Hacker News new | ask | show | jobs
by sciprojguy 1856 days ago
Long-time iOS developer here who does not want cross-platform dreck to become the standard. UIKit and SwiftUI are deep frameworks that let you build really great user experiences (if you're willing to put in the work to learn them), and Apple spends a ton of time and money making sure they can work together and build an iOS app that looks and feels like an iOS app, not someone's crappy "web site in a native wrapper" or "several extra layers of abstraction to hide an API and god help you if you need to debug an API problem" approach.
2 comments

I'm honestly glad to see one dev who cares about their craft and not just "I wanna spit some HTML and boom, it's on all phones".

HN is mostly frequented by developers, and it's so frustrating to see how many of them are outright lazy and don't think about UX but rather about how to get quickest from point A to point B.

Rest assured most phone users are with you all the way. But again, we wouldn't know it reading developer forums.

What you are ignoring (and in a pretty condescending way if I may say so) is that the best allocation of limited resources in the interest of users is not always to create scores of native client apps and device integrations. It's not all laziness.
No, it isn't always laziness.

Sometimes it's politics (I had a colleague leave a job because the new director of development mandated they rewrite their flagship enterprise apps in React Native because he got a song and dance from a React Native trainer/consultant and wouldn't listen to the people who knew what they were talking about).

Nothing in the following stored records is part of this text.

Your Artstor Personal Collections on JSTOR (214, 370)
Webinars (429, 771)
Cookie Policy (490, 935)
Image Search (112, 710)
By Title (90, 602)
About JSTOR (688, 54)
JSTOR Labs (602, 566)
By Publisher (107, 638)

Sometimes it's different priorities (a meetup buddy of mine some years ago had to write apps in PhoneGap because "We're in the oil bidness, not the app badness").

It isn't always "the best allocation of limited resources", either. Apart from having to do extra work to make the UX close to native (which isn't trivial), using a "cross platform" solution means you've just included a giant third party dependency that you don't control or maintain. Call it FUD if you want to, but in the forty-odd years I've done programming/development that's never been a good bet. If resources are really limited, the best bet is to have a decent design and very clear (reasonable) expectations and pay someone good to execute them.

I still mourn the loss of Windows Phone (aka one of three mobile OS choices) because of the "app gap". Small developers wouldn't invest the time or money into porting their app to the small marketshare. Even worse though, large companies would let their apps flounder, if they had one at all; the Bank of America app was simply disabled rather than being updated.

If the PWA concept had caught on, users on all platforms would have an equally good UX, increasing user choice.

Do most phone users really want to install apps for Reddit, Imgur, etc.?
I think this is a really great point. PWAs are not a threat to native apps - they are a great in-between that adapts to different use cases.

Installation, push notifications, etc... are all optional and can be mixed and matched based on what users actually want.

An example would be individual forums are a great use case for PWAs.

If you visit a site a lot, you want to install an icon for it. If you're willing to install an icon for it, you prefer the quality and speed of a native experience. That's just common sense.

Funny enough I couldn't find a decent native app for HN, so I just placed a link to the site in my folder with social apps. That site is the worst thing in that folder.

I know a couple people who dislike Reddit's degraded web experience to drive users to their app. I haven't installed the app myself. Maybe it's a minority opinion. But supposedly Reddit has 1.6 billion unique visitors per month, and about 120 million app installs.
Judging by their non-degraded desktop site experience, thank god we have the app. Honestly, Reddit is one of those sites that make me think the world has collectively forgotten how to make a sane site. It takes seconds to load, and almost everything you go means looking at animated placeholders for a time, until something happens.

I have a workstation that deals with 3D rendering and huge Photoshop files, or compiling sizable projects with no problem, and my CPU is still pegged to 100% when I browse Reddit.

I shudder at the thought of those same people being in charge of my mobile experience. I don't feel like having to replace my phone battery every 3 months, thanks.

I would rather have the choice, myself.
The web push notification restriction is exactly what makes people create quick and dirty websites in a native wrapper.

Let websites be websites. If you cripple them without a good technical reason then they become exactly the sort of app you're complaining about.